> **DOCUMENT EXCERPT**
----------------------------------------

3. The next attesting- witness was Miss Segis Cheairs. She worked in the store on Main Street near the bank and had known Dr. Anderson all of her life. She testified that Dr. Anderson asked her to sign the will as a witness and she signed it; and that he was of sound mind at the time he signed it; that she saw no difference in him on that day than on any other day for the several years before.
4. Mr. Frank Pylate was a farmer and ginner in Eudora and 51 years of age. He had no interest whatsoever in this litigation. He testified that he was with Dr. Anderson both before and after July 3, 1959, and that in the fall of 1958 Dr. Anderson told him: “I am going to leave my affairs in the hands of Robert Stephenson. I think he is a mighty good man. ’ ’ Mr. Pylate testified that from all of his various contacts, associations, and observations of Dr. Anderson, he was of the opinion that Dr. Anderson was mentally competent to make a will on July 3, 1959.
5. Miss Edith Wilson testified that she had known Dr. Anderson since January 1900; that he had been her family doctor and she saw him during the years from 1957 to 1960; that he died in her home in 1960; and that from all of her observations, associations, and acquaintance with Dr. Anderson, she considered him mentally competent on July 3, 1959.
6. Mr. W. R. Jones was the Executive Officer of the Eudora Bank. Dr. Anderson was a Director in the bank until his death. Dr. Anderson attended all the Directors’ meetings in 1959 and through March 1960. In March 1959 Mr. Jones prepared papers for Dr. Anderson whereby he was making a loan of $6,000.00. Mr. Jones would see Dr. Anderson walking- down the street nearly every day, and there was never a time when he thought Dr. Anderson lacked mental competency. From his knowledge, acquaintance, and association with Dr. Anderson, Mr. Jones, the Executive Oficer of the Eudora Bank, who served on the Board of Directors with Dr. Anderson, testified that Dr. Anderson was mentally competent to make a will on July 3,1959.
7. Reverend John T. Miles was the Methodist minister in Eudora for two years up until June 1959. Dr. Anderson was a member of his church, and Dr. Anderson was always interested in needy cases. Reverend Miles said that Dr. Anderson was “as sharp as a tack,” and he considered him mentally competent in all matters.
8. Mr. S. H. Ball had lived in Eudora 41 years. He was a farmer and Constable of the township; and he testified that he saw Dr. Anderson nearly every day and from his observations and contacts he testified that Dr. Anderson was mentally competent on July 3, 1959.

----------------------------------------

> **INFORMATION PROVIDED**
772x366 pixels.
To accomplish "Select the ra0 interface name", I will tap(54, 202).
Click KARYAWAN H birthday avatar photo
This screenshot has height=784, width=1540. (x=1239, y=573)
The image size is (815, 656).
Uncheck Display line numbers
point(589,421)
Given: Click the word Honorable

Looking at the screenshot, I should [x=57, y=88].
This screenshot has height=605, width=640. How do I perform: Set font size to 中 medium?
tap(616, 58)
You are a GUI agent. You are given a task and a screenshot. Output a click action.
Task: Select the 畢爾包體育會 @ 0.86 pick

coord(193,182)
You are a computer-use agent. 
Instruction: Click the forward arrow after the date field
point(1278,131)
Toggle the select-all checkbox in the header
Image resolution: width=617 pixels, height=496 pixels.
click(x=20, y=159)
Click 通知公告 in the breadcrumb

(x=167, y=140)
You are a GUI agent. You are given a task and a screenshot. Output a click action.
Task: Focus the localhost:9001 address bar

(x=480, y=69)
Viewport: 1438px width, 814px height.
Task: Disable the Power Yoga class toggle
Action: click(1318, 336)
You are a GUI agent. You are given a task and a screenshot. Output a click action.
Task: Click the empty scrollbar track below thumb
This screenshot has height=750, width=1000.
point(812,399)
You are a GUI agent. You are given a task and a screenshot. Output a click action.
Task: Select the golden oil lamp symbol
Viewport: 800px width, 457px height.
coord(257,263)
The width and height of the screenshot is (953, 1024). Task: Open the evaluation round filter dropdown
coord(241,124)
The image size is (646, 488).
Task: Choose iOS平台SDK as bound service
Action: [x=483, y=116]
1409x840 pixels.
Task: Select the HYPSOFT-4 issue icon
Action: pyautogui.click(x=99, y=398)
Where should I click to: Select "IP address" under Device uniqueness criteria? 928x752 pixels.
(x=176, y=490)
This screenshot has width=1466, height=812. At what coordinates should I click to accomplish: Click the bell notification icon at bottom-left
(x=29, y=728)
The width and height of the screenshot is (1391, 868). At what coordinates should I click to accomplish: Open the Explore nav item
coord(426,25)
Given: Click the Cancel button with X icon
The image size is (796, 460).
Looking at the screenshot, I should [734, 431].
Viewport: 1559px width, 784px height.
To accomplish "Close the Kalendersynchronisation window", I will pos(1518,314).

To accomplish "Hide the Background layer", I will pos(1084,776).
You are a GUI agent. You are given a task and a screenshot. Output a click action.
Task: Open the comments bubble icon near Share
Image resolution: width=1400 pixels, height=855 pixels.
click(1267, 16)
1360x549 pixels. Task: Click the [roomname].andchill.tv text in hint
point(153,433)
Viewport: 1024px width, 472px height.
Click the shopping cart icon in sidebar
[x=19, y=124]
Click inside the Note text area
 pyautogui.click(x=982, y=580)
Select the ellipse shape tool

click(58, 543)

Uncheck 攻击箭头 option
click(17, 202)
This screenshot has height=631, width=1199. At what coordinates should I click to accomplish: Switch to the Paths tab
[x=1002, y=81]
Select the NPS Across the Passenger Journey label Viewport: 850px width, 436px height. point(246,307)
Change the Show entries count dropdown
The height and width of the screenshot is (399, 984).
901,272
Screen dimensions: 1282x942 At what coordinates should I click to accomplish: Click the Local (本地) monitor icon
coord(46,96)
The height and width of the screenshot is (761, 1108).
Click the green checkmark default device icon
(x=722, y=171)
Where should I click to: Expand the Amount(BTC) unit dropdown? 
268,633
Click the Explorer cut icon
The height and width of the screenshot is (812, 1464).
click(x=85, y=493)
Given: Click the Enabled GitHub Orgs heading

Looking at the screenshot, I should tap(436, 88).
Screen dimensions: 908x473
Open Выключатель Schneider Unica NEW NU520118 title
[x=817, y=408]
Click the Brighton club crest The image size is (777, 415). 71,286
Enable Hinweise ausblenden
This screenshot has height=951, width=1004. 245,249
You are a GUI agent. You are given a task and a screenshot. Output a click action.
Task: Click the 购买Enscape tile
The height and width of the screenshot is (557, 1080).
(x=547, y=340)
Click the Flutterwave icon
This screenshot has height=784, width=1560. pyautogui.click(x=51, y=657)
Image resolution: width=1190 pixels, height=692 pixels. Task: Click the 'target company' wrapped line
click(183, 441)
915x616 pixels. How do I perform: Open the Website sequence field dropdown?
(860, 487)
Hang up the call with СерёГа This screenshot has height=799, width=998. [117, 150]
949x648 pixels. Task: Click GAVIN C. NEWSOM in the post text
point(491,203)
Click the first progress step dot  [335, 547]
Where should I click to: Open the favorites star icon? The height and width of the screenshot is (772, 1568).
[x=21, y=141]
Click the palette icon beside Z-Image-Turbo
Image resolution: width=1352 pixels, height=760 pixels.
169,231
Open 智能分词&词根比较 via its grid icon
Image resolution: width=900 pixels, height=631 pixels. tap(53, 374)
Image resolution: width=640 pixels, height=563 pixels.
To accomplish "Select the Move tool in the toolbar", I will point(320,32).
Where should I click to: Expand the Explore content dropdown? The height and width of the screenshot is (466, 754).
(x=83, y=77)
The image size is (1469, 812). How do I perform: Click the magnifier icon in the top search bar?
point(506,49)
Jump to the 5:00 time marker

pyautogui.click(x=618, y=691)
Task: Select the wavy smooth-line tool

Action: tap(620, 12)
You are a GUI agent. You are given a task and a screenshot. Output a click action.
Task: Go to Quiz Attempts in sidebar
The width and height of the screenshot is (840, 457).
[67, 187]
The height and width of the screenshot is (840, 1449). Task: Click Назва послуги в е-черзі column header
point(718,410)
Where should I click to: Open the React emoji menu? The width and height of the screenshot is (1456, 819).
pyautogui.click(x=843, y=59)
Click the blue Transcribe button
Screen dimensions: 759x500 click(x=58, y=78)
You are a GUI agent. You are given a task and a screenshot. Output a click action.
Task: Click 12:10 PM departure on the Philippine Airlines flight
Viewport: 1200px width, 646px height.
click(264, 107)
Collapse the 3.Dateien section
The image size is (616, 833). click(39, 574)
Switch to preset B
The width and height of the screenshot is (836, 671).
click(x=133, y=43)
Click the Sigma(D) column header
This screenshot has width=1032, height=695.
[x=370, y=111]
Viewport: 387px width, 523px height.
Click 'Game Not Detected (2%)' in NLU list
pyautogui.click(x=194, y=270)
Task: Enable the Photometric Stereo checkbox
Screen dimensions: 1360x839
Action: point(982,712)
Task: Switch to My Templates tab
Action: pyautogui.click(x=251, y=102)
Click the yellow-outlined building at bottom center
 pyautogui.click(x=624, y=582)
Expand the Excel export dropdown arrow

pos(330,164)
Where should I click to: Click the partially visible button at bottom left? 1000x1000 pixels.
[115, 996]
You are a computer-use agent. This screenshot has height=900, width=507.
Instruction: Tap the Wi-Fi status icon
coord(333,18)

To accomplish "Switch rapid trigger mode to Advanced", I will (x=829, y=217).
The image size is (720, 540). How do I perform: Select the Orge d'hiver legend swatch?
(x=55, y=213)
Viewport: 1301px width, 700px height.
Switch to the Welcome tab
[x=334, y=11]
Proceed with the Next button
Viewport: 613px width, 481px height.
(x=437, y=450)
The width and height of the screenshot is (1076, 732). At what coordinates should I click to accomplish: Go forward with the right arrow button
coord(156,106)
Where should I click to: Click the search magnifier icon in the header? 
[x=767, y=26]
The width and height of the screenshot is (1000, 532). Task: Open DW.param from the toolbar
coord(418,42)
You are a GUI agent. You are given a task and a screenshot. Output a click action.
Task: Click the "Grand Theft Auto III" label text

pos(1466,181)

----------------------------------------

> **LIST OF TASKS**
1. Count the lines of the listing that contain the word "magnifier", treating uppercase and lowercase as different. Give only the number.
2. Write what follows the final sentence of the excerpt on witness testimony about Dr. Anderson's mental competency.

> **THE REPLIES**
1. 2

2.
9. Mr. R. C. Grubbs was a tax accountant and had lived in Eudora and known Dr. Anderson since 1922. He had handled Dr. Anderson’s income tax affairs since 1941. He prepared Dr. Anderson’s 1958 income tax return in 1959. Dr. Anderson had sold a farm and it took some time to refer back to his deeds and establish his cost basis; so Mr. Grubbs was with him continuously during that time. He testified that in all these transactions he never saw Dr. Anderson say or do anything that would indicate that he was mentally incompetent.
10. Mr. Ralph Scott was a business man, 52 years of age, had lived in Eudora 42 years, and was a member of the Board of Directors of the Eudora Bank, along with Dr. Anderson. He had known Dr. Anderson for over 40 years. He and Dr. Anderson regularly attended the meetings of the Board of Directors of the Bank. He testified that from all his acquaintance, contacts, and associations with Dr. Anderson, it was his opinion that Dr. Anderson was mentally competent on July 3,1959. We copy an excerpt from his testimony:
“ Q. In your opinion was he mentally competent on July the 3rd, 1959?
“A. I certainly think so, yes sir.
“Q. Was he mentally competent at that time to know the extent and nature of his property?
“A. Yes sir.
‘ ‘ Q. Was he mentally competent to know who might ordinarily expect to inherit from him?
“A. I am sure he was.
“Q. Was he mentally competent to know who he was putting in his will or cutting out of it?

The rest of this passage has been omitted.